— START OF Extracted information —

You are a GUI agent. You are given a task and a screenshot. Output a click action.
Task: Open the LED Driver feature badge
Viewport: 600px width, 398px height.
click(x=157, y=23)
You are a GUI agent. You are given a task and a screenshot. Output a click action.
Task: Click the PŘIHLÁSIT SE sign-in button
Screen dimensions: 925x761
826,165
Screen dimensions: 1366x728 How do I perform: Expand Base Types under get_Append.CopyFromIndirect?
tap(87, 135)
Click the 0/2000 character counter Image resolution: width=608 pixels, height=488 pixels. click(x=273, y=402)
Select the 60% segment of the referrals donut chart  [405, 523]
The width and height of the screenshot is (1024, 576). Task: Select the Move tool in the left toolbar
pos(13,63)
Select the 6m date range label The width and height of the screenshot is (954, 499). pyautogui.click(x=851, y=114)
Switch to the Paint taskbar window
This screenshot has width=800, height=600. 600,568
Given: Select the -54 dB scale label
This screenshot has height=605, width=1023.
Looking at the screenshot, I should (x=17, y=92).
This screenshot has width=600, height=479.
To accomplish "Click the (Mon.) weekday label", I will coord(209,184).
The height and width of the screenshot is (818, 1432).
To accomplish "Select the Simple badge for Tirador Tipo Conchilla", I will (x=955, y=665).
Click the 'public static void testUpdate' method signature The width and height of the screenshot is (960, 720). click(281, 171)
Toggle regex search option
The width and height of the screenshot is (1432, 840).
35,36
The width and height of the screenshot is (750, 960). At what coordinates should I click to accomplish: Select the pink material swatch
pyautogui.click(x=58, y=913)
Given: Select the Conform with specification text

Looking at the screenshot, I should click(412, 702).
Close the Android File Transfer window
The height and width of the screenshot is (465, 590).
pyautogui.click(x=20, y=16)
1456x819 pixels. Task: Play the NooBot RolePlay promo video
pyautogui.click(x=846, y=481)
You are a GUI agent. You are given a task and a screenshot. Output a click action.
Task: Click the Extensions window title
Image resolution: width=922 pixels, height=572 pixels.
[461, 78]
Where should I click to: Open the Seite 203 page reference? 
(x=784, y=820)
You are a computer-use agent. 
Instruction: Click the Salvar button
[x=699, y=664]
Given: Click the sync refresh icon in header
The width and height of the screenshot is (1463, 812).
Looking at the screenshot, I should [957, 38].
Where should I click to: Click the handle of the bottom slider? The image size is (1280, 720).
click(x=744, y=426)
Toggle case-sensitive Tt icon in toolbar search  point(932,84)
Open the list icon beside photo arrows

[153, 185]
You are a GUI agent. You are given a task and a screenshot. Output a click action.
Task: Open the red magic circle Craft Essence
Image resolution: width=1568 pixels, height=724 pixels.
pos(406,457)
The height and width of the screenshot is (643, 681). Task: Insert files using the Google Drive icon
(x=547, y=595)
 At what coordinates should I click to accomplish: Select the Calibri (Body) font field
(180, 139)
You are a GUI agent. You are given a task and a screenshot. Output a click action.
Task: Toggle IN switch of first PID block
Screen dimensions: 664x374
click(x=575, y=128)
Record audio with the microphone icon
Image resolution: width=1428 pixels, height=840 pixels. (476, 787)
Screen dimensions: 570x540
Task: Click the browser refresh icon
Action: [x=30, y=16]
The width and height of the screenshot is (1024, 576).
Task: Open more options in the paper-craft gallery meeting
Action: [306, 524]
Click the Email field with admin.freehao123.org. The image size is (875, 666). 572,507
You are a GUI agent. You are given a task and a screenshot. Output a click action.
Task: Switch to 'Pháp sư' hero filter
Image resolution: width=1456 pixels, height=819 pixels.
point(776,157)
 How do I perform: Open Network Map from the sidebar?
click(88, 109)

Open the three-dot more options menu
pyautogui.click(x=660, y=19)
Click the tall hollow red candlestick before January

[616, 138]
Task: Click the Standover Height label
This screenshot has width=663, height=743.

— END OF Extracted information —

• [Short exercise]: Can you write out the rows again from the start through the line containing "tap(87, 135)", requests included, with every coordinate in the answers multiplied by 0.5 and rounded to a whole number, halves rounded up?

• [Correct answer]:
You are a GUI agent. You are given a task and a screenshot. Output a click action.
Task: Open the LED Driver feature badge
Viewport: 600px width, 398px height.
click(x=79, y=12)
You are a GUI agent. You are given a task and a screenshot. Output a click action.
Task: Click the PŘIHLÁSIT SE sign-in button
Screen dimensions: 925x761
413,83
Screen dimensions: 1366x728 How do I perform: Expand Base Types under get_Append.CopyFromIndirect?
tap(44, 68)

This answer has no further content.